### TEXT SEGMENT

Chambers & Partners 2018
“Specialist media junior focusing on libel, breach of confidence and privacy. He regularly appears as sole counsel and is led by eminent silks in the field. He appears for both claimants and defendants in high-profile disputes.”
“He’s tenacious, practical and always works hard to achieve a positive result. He’s very well regarded for his advice and the outcomes he achieves are first-rate.”
Legal 500 2017
‘A brilliant cross-examiner and trial advocate.’
Chambers & Partners 2017
“One of the leading juniors at the Bar with a very busy practice. He is an excellent advocate who has conducted a number of trials. He’s a pleasure to work with.”
William has acted in some of the most significant cases of recent years.
Privacy/Breach of Confidence
Ali & Aslam v Channel 5 Ground-breaking claim for misuse of private information arising out of the broadcast of an episode of Can’t Pay? We’ll Take it Away! which showed the Claimants being evicted from their home. William was the trial advocate for the Claimants, who were awarded damages.
Paul Burrell v Max Clifford Trial advocate for the Claimant. Successful claim for damages arising out of a misuse of private information whereby Max Clifford had forwarded a letter written in confidence to him by Mr Burrell to Rebekah Brookes, who was at the time the Editor of the News of the World.
AVB v TDD Sole counsel for the Claimant in a claim for misuse of private information, breach of confidence and harassment. Injunction granted at the conclusion of the trial re misuse of private information and breach of confidence.
Successful claims for Paul Gascoigne for misuse of private information against the Sun and the Daily Star.
Acted for a number of News of the World and Mirror Group phone hacking claimants including Nigel Farage and Paul Burrell.

######
### INFORMATION PROVIDED

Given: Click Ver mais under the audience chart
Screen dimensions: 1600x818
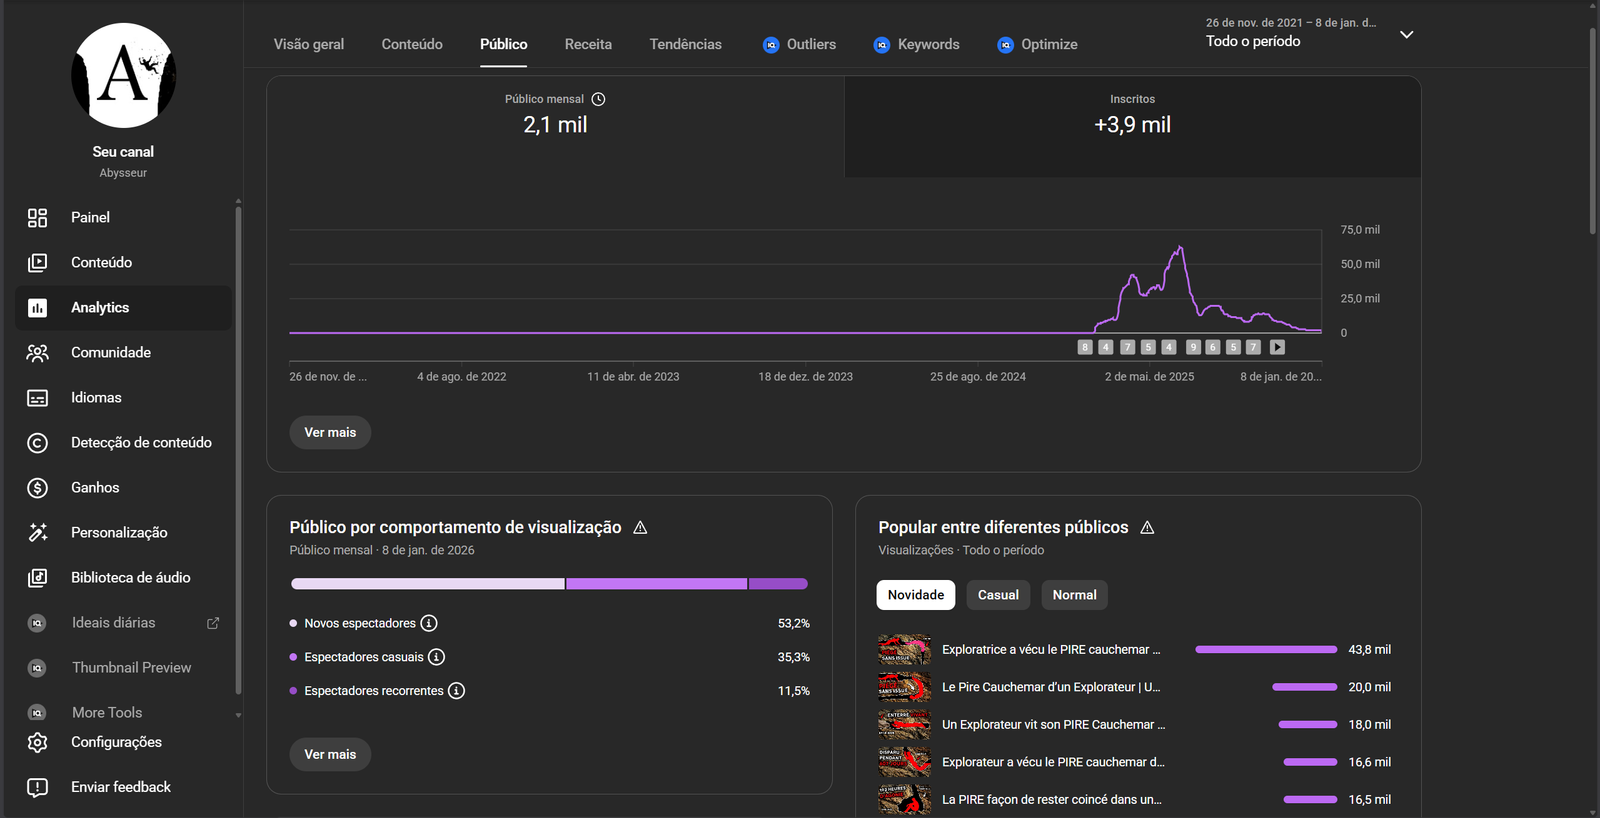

######

● **ACTIVITY**: Quote the barrister profile word for word, starting at "AVB v TDD Sole" and ending at "and Paul Burrell.". Rely only on the barrister profile, not the data.

● **SOLUTION TO THE EXERCISE**:
AVB v TDD Sole counsel for the Claimant in a claim for misuse of private information, breach of confidence and harassment. Injunction granted at the conclusion of the trial re misuse of private information and breach of confidence.
Successful claims for Paul Gascoigne for misuse of private information against the Sun and the Daily Star.
Acted for a number of News of the World and Mirror Group phone hacking claimants including Nigel Farage and Paul Burrell.